> [PROVIDED PASSAGE]
What You Need To Know

  • A balloon mortgage lets you make low monthly payments over the life of the loan. At the end of loan’s term, you make one large payment for the outstanding loan balance
  • Balloon mortgages come with three payment options: regular mortgage monthly payments that cover interest and principal, interest-only payments or no payments at all
  • A balloon mortgage is best for borrowers who are interested in low living costs or don’t plan on living in the home very long

Contents

Figuring out how to live your best life while comfortably making your mortgage payments every month should incentivize you to get familiar with different mortgage financing options. 

One of those financing options is the balloon mortgage. 

Balloon mortgages can require small monthly payments. At the end of the loan, you make one large balloon payment to pay off the remaining balance. 

Thanks to their low initial cost, balloon mortgages are pretty popular with property developers and house flippers. But, for the average homeowner, it can be a risky option. Let’s explore whether balloon mortgages are full of hot air or just the option you’ll need to sail toward your best financial life. 

What Is a Balloon Mortgage?

A balloon mortgage is a shorter-term mortgage with low (or no) monthly payments followed by a larger payment at the end of the loan’s term, which is typically less than 7 years.

While there are many situations when a buyer may consider using a balloon mortgage, the mortgages are ideal for buyers who don’t plan on living in (or owning) a home for long.

Balloon mortgages – which are usually offered for short terms, typically between 5 – 7 years or even 2 years – usually require low payments over the loan’s term. At the end of the loan, the homeowner pays back the loan’s remaining balance.  

Additionally, balloon mortgage interest rates are often relatively low compared to other mortgages, such as conventional mortgages.

If your balloon mortgage requires payments, you’re typically paying the interest that accrued over the month. (But some balloon mortgages don’t require monthly payments.) 

Whether the homeowner is making monthly payments or not, at the end of the loan, the borrower must make one, large lump-sum payment for the entire balance, including any outstanding interest. That means that you’ll need a lot of cash on hand to pay off the remaining balance.

What is a balloon payment?

> [OBJECTIVE]
Could you continue the balloon mortgage article from its last line, "What is a balloon payment?"

> [DATA SECTION]
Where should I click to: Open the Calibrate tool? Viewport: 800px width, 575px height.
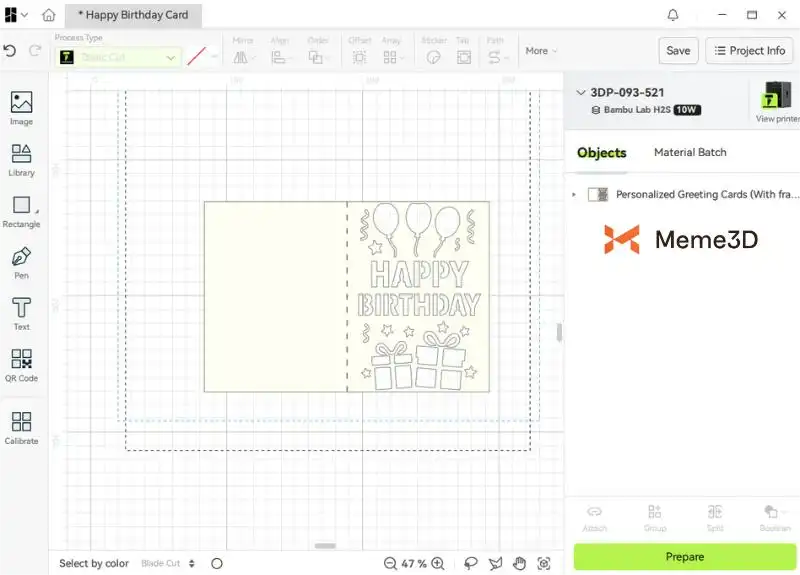point(21,427)
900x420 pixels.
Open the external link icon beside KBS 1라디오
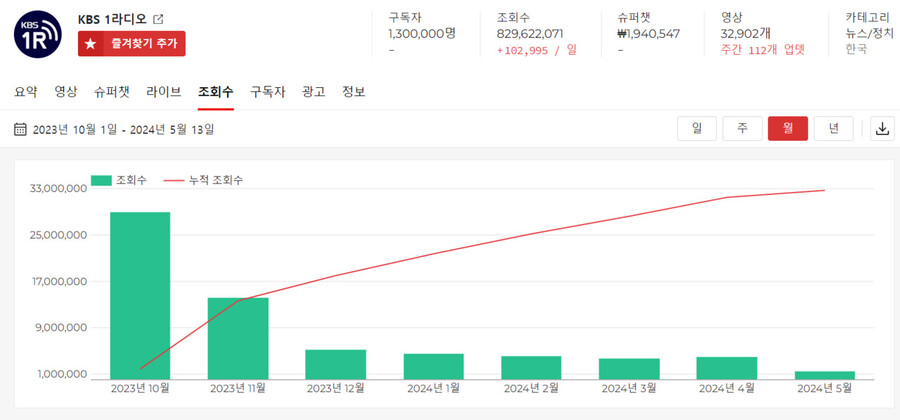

> [RESPONSE]
The defining feature of a balloon mortgage is its payment structure. With most balloon mortgages, you make small monthly payments over the mortgage’s term. And at the end of the term, you pay off the entire mortgage.

The final payment at the end of the loan’s term is the balloon payment. It accounts for the total outstanding balance of the mortgage. If you make low monthly payments over the loan’s lifespan, your balloon payment will likely be quite large – typically 80% of the mortgage or more.

How Does a Balloon Mortgage Work?

With a conventional mortgage, the loan term is the same length as the loan’s amortization schedule (aka payoff schedule). Because of this, the entire mortgage gets paid off by the end of the loan.

With a balloon mortgage, the loan term is shorter than the amortization schedule. A balloon mortgage offers the flexibility of low or no payments every month, but at the end of the term, the borrower has to pay the remaining loan balance in one large lump sum. So, instead of gradually paying off the loan over 15 or 30 years, you settle your balance all at once after a period of low or no payments.

Balloon mortgage example

There are different balloon mortgage types and structures, but they all feature a lump-sum payment in the end.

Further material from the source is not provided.